Flight of the Sparrow by Amy Belding Brown tells the true story of 17th century Mary Rowlandson, who survived a Nipmoc attack on the village of Lancaster, MA and was subsequently taken prisoner along with two of her children. After about three months, Rowlandson was ransomed back to the English. She then went on to write a tale of her account, now known as A Narrative of the Captivity, Sufferings and Removes of Mrs. Mary Rowlandson. While Rowlandson’s narrative reflects Puritanical thinking and faith, Brown’s version paints Mary as a woman finding her voice and independence because of her capture.
First off – Flight of the Sparrow has a lot of graphic violence. If you can’t handle that sort of thing, I would advise you probably not read this book because it certainly doesn’t shy away from the shocking and gruesome.

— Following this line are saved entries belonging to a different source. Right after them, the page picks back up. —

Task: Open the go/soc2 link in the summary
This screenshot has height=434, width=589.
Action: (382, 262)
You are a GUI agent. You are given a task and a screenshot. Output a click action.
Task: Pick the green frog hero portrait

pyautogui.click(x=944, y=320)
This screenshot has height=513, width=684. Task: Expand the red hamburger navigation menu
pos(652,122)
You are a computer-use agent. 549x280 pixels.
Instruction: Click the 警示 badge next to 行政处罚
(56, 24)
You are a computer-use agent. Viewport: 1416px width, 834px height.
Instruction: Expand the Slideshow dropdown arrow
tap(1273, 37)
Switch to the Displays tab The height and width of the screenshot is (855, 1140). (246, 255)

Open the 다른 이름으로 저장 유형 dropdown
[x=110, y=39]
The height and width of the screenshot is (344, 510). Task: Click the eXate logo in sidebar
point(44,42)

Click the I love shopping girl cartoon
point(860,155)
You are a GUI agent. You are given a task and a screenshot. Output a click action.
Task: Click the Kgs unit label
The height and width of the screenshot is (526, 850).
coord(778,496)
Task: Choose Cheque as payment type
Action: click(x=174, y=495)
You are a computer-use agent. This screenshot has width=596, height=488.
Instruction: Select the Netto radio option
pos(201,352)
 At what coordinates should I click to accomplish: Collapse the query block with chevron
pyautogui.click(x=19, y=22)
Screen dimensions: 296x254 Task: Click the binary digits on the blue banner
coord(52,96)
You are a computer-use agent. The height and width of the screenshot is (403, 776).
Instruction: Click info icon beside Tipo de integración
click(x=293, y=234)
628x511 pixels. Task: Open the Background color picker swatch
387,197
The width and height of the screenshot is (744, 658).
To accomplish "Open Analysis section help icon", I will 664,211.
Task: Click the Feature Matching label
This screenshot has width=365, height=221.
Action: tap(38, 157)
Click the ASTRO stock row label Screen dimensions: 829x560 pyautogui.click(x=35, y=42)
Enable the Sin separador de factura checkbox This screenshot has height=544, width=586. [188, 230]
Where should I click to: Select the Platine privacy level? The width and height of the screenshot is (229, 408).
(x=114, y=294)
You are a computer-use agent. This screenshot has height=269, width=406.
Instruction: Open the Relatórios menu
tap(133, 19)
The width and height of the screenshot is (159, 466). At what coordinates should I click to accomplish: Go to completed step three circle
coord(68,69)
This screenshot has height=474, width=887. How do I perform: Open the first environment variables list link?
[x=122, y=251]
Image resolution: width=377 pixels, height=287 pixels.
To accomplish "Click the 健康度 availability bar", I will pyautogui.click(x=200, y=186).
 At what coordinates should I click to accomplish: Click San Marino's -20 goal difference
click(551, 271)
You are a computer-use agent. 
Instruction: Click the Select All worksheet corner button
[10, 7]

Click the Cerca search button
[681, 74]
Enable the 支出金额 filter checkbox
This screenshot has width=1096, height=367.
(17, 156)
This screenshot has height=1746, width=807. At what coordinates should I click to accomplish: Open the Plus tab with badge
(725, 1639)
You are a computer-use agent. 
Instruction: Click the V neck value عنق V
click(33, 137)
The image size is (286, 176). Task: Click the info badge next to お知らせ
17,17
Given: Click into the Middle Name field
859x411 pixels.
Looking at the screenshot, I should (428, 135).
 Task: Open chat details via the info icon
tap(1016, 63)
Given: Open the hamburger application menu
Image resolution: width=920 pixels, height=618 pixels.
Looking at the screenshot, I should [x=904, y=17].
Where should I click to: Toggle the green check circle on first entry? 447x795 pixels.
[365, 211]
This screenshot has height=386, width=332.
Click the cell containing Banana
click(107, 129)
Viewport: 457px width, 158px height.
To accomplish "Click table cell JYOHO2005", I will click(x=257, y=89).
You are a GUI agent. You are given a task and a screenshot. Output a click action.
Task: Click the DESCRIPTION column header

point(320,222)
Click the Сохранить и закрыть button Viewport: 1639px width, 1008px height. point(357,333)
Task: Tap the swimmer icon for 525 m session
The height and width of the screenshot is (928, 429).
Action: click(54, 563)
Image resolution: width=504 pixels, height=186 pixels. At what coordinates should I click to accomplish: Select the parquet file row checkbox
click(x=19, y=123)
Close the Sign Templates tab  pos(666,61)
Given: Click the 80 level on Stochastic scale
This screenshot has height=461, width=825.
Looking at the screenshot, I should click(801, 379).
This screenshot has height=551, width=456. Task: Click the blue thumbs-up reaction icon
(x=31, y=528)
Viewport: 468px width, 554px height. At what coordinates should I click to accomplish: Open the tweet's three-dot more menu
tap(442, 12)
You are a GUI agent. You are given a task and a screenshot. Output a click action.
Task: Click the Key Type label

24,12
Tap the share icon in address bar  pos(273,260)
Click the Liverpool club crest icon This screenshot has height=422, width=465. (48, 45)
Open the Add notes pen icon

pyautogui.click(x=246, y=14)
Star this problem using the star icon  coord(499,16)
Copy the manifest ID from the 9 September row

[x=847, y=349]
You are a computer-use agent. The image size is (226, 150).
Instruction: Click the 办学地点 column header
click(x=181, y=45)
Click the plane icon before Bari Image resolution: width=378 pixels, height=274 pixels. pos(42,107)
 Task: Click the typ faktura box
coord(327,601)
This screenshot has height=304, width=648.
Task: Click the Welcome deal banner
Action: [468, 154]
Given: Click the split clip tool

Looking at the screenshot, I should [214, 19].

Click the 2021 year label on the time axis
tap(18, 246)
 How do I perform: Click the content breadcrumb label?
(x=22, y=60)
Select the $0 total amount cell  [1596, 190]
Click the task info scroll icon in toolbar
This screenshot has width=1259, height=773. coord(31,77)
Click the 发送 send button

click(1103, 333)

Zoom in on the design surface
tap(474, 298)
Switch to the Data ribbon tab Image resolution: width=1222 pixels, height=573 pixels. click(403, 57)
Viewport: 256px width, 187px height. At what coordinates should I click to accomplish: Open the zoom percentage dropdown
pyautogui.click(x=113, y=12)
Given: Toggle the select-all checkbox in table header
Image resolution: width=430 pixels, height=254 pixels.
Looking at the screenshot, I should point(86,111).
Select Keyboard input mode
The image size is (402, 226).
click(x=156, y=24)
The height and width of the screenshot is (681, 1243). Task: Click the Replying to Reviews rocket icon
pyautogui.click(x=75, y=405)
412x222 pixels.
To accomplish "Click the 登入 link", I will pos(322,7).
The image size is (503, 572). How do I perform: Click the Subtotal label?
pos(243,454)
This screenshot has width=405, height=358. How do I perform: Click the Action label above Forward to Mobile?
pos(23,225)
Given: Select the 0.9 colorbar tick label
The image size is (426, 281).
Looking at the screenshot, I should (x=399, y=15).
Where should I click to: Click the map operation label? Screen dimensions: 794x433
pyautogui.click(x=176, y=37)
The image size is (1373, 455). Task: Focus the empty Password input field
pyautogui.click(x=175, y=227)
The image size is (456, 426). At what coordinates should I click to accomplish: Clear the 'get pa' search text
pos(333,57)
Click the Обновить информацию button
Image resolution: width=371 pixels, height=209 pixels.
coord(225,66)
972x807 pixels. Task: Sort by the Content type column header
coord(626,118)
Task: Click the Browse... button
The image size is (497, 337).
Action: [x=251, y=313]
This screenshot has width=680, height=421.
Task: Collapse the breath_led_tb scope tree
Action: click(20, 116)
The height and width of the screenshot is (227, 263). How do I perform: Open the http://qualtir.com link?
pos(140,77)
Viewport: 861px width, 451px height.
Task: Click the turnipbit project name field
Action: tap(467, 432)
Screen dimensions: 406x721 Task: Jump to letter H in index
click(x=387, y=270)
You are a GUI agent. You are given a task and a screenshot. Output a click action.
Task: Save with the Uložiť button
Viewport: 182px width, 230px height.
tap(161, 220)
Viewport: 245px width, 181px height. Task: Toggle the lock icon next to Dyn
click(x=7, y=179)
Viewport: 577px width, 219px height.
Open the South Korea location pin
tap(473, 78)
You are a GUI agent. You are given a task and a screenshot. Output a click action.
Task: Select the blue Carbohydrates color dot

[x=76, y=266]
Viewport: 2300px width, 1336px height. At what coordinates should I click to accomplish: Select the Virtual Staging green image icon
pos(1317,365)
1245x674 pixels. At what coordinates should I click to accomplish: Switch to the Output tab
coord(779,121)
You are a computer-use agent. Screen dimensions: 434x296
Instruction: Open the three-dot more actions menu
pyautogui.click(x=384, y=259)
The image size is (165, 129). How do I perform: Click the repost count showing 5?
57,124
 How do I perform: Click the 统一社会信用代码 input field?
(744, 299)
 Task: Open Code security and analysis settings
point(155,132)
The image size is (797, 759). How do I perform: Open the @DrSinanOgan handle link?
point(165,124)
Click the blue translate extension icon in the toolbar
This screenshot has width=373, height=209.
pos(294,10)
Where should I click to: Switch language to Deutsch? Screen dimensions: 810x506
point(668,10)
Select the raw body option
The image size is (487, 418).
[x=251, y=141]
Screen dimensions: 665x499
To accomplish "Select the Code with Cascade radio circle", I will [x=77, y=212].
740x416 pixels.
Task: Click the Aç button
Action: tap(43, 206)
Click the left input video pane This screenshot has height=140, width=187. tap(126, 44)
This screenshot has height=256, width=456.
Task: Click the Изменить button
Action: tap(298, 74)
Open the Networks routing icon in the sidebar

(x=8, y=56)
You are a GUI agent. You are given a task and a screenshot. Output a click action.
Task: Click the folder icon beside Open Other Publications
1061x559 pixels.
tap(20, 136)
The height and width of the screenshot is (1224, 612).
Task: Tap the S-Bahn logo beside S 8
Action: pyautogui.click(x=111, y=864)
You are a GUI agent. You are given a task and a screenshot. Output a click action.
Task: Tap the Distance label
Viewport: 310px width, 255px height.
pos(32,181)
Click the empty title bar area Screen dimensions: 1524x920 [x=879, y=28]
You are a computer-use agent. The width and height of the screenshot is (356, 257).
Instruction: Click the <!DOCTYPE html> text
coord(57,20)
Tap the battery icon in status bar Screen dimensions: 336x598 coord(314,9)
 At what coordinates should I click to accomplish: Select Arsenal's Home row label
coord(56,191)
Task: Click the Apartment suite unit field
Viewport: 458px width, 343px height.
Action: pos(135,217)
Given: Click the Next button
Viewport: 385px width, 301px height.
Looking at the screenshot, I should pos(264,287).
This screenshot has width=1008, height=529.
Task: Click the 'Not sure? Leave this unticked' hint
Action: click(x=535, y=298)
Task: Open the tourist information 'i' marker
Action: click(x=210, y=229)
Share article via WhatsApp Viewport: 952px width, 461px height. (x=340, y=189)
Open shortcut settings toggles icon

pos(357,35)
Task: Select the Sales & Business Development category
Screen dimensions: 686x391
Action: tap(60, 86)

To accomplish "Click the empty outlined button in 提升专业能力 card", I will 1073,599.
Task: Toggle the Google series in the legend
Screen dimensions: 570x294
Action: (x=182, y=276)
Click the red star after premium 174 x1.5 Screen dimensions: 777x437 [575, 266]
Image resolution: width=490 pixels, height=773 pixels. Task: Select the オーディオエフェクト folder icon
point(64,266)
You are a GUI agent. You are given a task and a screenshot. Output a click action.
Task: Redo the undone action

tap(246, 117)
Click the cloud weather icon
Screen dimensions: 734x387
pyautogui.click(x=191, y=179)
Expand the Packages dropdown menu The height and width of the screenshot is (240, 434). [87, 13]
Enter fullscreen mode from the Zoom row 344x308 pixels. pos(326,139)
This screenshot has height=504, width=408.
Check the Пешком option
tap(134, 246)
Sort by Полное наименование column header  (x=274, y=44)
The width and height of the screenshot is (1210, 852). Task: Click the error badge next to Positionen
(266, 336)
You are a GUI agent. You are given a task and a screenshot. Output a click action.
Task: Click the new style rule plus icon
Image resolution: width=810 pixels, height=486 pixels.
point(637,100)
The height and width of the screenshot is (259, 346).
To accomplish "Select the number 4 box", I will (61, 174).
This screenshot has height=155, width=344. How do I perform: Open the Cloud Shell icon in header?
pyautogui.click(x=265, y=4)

Overall, Brown’s tale is fast-paced and there are often several chapters that are merely chunks of summarized action which I didn’t particularly enjoy. I prefer a style where the narrative has room to slow down and open up, allowing the readers to live presently in the scenes rather than witness several important events rushing by as merely being glossed over. In simplistic terms, there are far too many large chunks of story that are all tell and no show. Although this stylistic choice was disappointing for me, I will say that there were several moments where I was utterly engrossed. I found myself feeling this way mainly during the months of Mary’s captivity and the time she spends forging relationships with the Nipmocs. There is a beautiful and tender, yet tragic relationship that comes out of this time that will leave you yelling at your book–but I won’t discuss that too much since I don’t want to spoil it.
While unlikely the case in real life, Brown’s Rowlandson seems to find her true voice and freedom while enslaved. Her time with the Nipmocs forces her to realize that she was more a slave as a woman within Puritan society and as the wife to a rigid preacher husband. While Mary struggles with her Christian faith after her “redemption,” she finds strength and truth in the compassion and empathy she has for others’ who have been enslaved. In essence, Mary’s eyes would have never been opened if it weren’t for her capture and enslavement. Sometimes, it really does take the act of walking in someone else’s shoes to gain empathy and compassion otherwise lacking.